We report the case of a patient with HPS who underwent 2 C-sections during her 2 pregnancies. The patient’s HPS was thought to be pregnancy-induced, as her HPS worsened with each of her 2 pregnancies. It is essential to note that HPS requires early intervention and does not improve immediately after delivery, in contrast to HELLP syndrome.

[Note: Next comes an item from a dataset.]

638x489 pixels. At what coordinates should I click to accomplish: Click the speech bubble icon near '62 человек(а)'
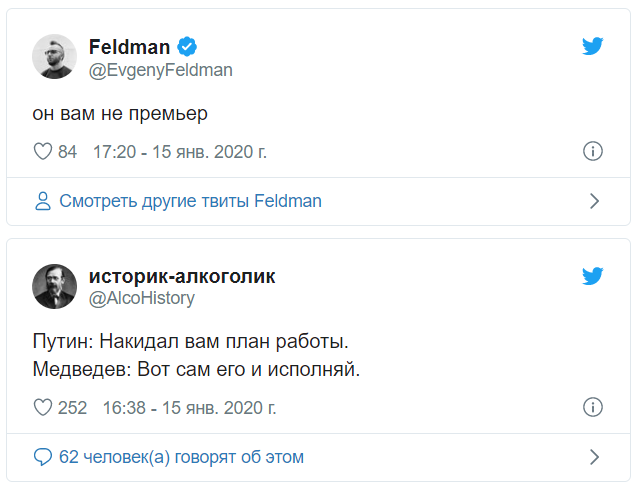42,457

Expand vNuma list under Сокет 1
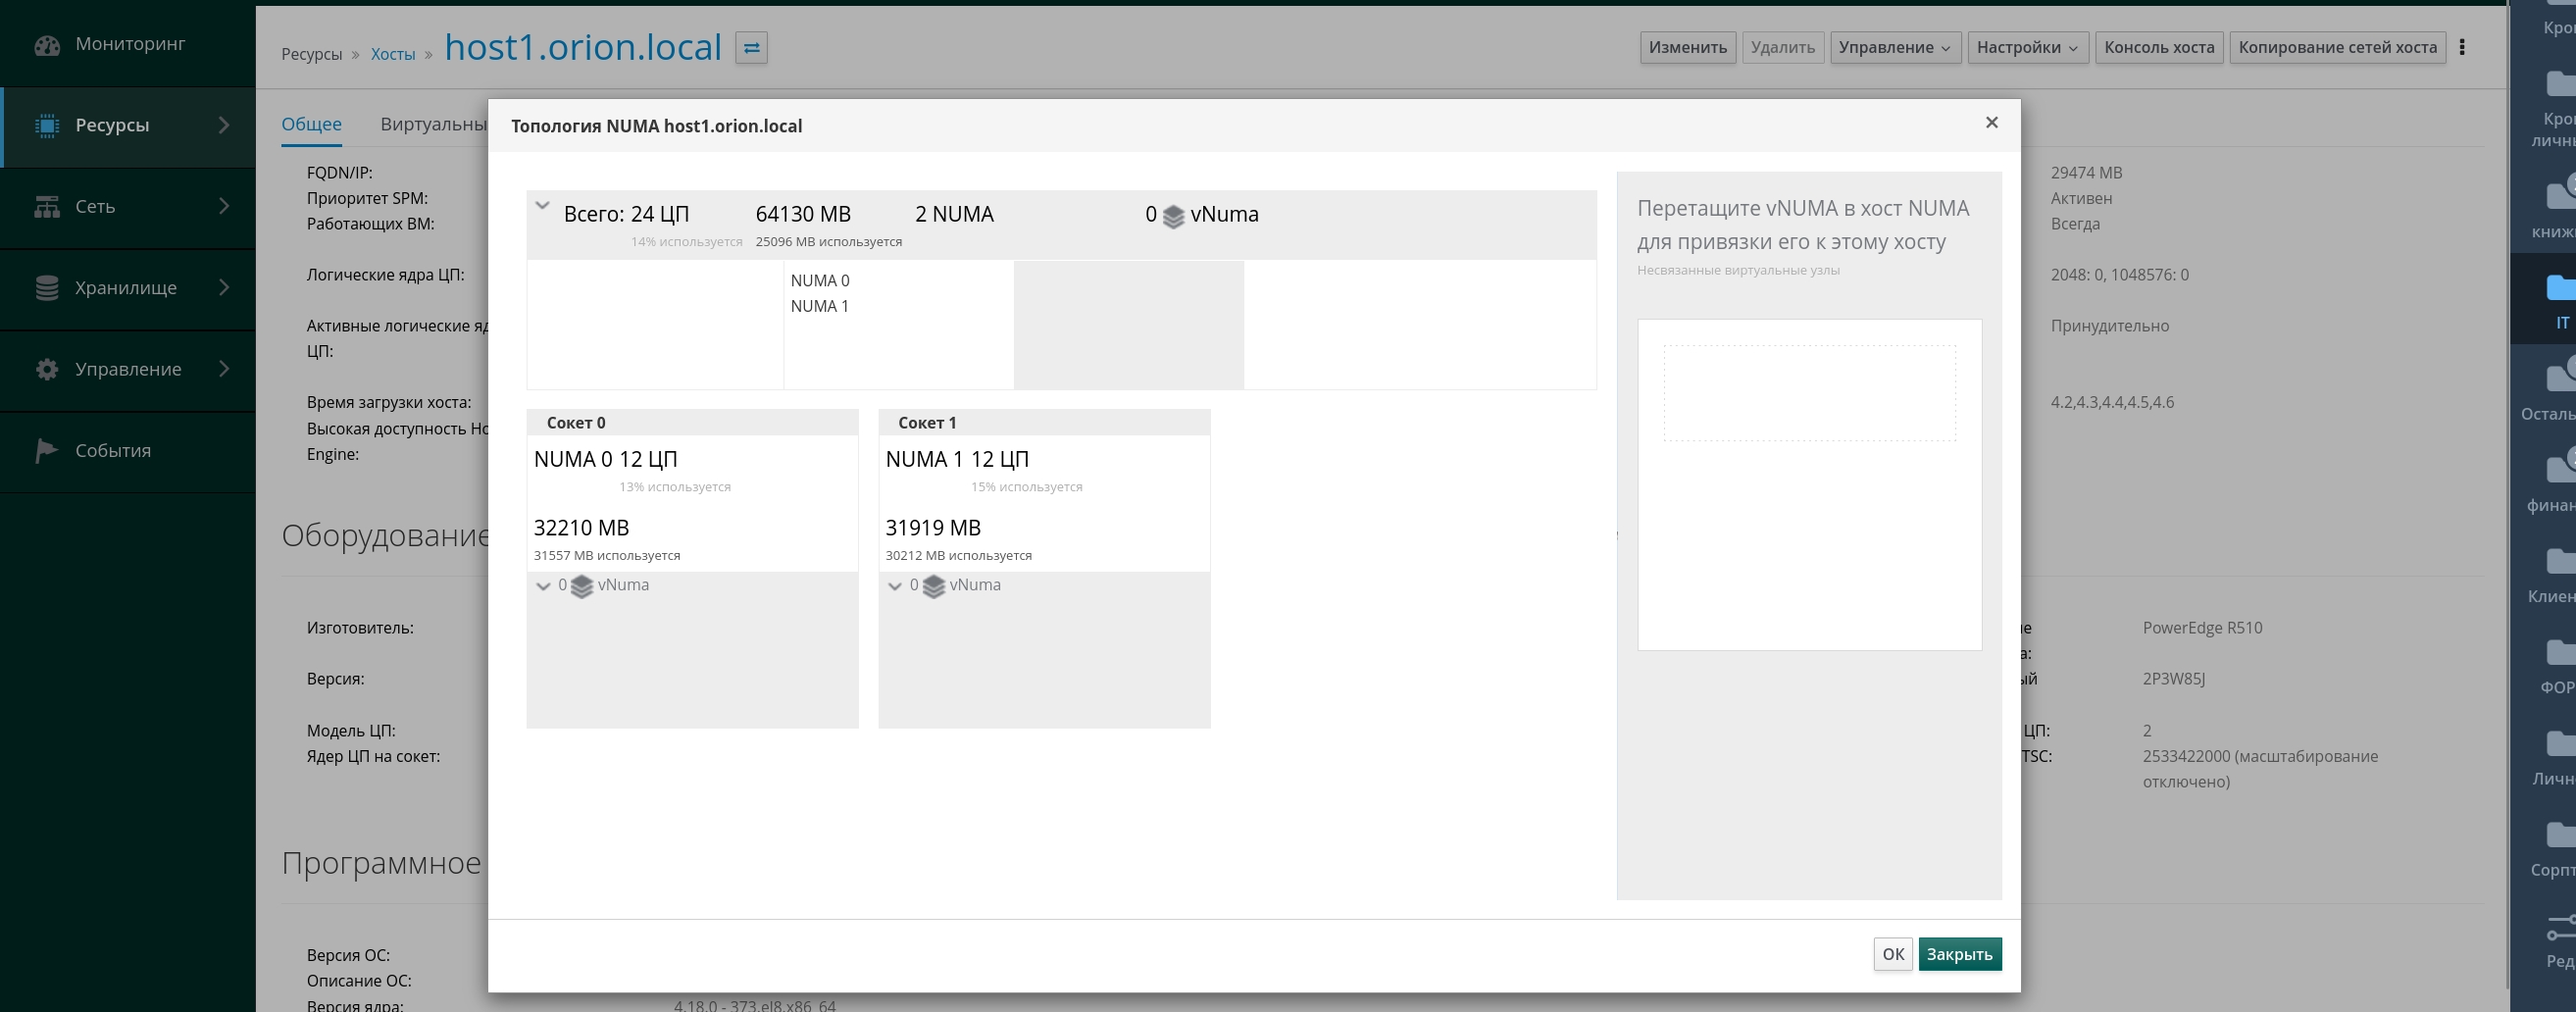coord(895,586)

FiguresFigure 1.. Patient presentation and treatment course during the first pregnancy. At 28 weeks of gestation, HPS was diagnosed, and steroid therapy was initiated. Hepatic dysfunction improved, but serum ferritin did not decrease, platelet count dropped, and fever persisted. To prevent maternal complications, premature delivery of the fetus and a cesarean section were performed at 29 weeks. However, after delivery, HPS did not improve, and immunochemotherapy with dexamethasone, etoposide, and cyclosporine was started on the fourth postoperative day. After the start of chemotherapy, the patient’s fever gradually resolved, and her platelet count increased. The patient was discharged from the hospital after her platelet count normalized 1 month following delivery. Ferritin was normalized 2 months after surgery, and chemotherapy was completed 6 months after delivery. Figure 2.. Patient presentation and treatment course during the second pregnancy. The patient presented with fever and elevated ferritin (3483.2 ng/ml) at 35 weeks of gestation and was diagnosed with recurrent HPS and scheduled for cesarean section at 36 weeks of gestation. Postoperatively, anemia with Hb 7.3 g/dl and decreased platelets (126 000/µl) were observed, but with follow-up, they improved on the 5th postoperative day, and no coagulopathy or liver dysfunction was observed. Ferritin showed a decreasing trend after delivery, and at 2 months postoperatively it was elevated but stable at 508 ng/ml.